Jornalista detido na Somália por defender a liberdade de expressão
As autoridades da Somália impuseram condições de fiança restritas a Abdalle Mumin, co-fundador do Somali Journalists Syndicate e colaborador do Guardian.
Munin foi preso em Outubro, após os protestos da imprensa contra as diretrizes anunciadas pelo Ministério de Informação, que puseram em risco os profissionais que estavam incumbidos da cobertura da ofensiva contra militantes islâmicos.
O colaborador da Guardian foi detido, no total, durante treze dias, antes de ser libertado sob fiança, estando, neste momento, impedido de trabalhar e/ou deixar o país.
O jornalista revelou que além de estar “preso” na Somália, com o seu passaporte confiscado e na lista de “pessoas proibidas”, Munin está, também, refém do seu próprio hotel, uma vez que “enfrenta sérias ameaças de extremistas islâmicos e do Governo”.
Estas condições impossibilitam a procura de assistência médica, apesar do suspeito “problema renal [de Munin] agravado pelas más condições da sua detenção, realizada pelos serviços de inteligência e pela polícia, no início do ano”.

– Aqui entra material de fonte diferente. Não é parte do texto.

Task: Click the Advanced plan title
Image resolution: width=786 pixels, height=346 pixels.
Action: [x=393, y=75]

Esta já não foi a primeira vez que Munin foi ameaçado e detido na Somália, tendo sido, em 2015, forçado a fugir do país, quando fez uma reportagem para o Wall Street Journal.

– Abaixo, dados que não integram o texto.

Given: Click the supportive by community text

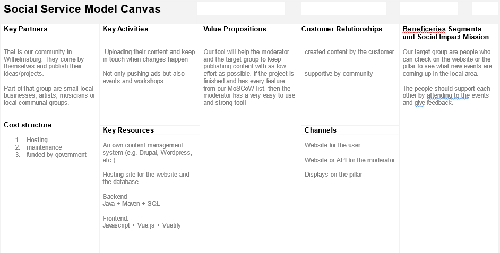Looking at the screenshot, I should tap(338, 74).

A liberdade de expressão tem sido uma das principais vítimas do longo conflito armado na Somália.
Novembro 22
O Governo britânico e a Humans Rights Watch insistiram que o governo da Somália tomasse a iniciativa para acabar com “o assédio e as detenções sem fundamento dos jornalistas”, uma vez que a “liberdade de expressão é a base de todos os direitos humanos”.
Laetitia Bader, directora do grupo Horn of Africa, sublinhou que o Governo deve “parar de restringir a cobertura de notícias legítimas e a liberdade de expressão”.
Munin já foi contactado pelas autoridades para realizar um acordo que permita a sua saída do país, livre de quaisquer acusações, na condição de estar disposto a não fazer mais críticas ao governo.
O colaborador do Guardian recusou o acordo, argumentando que “se a Somália quer ser uma democracia pacífica e segura, precisa, primeiro, de ser um país seguro para os jornalistas”.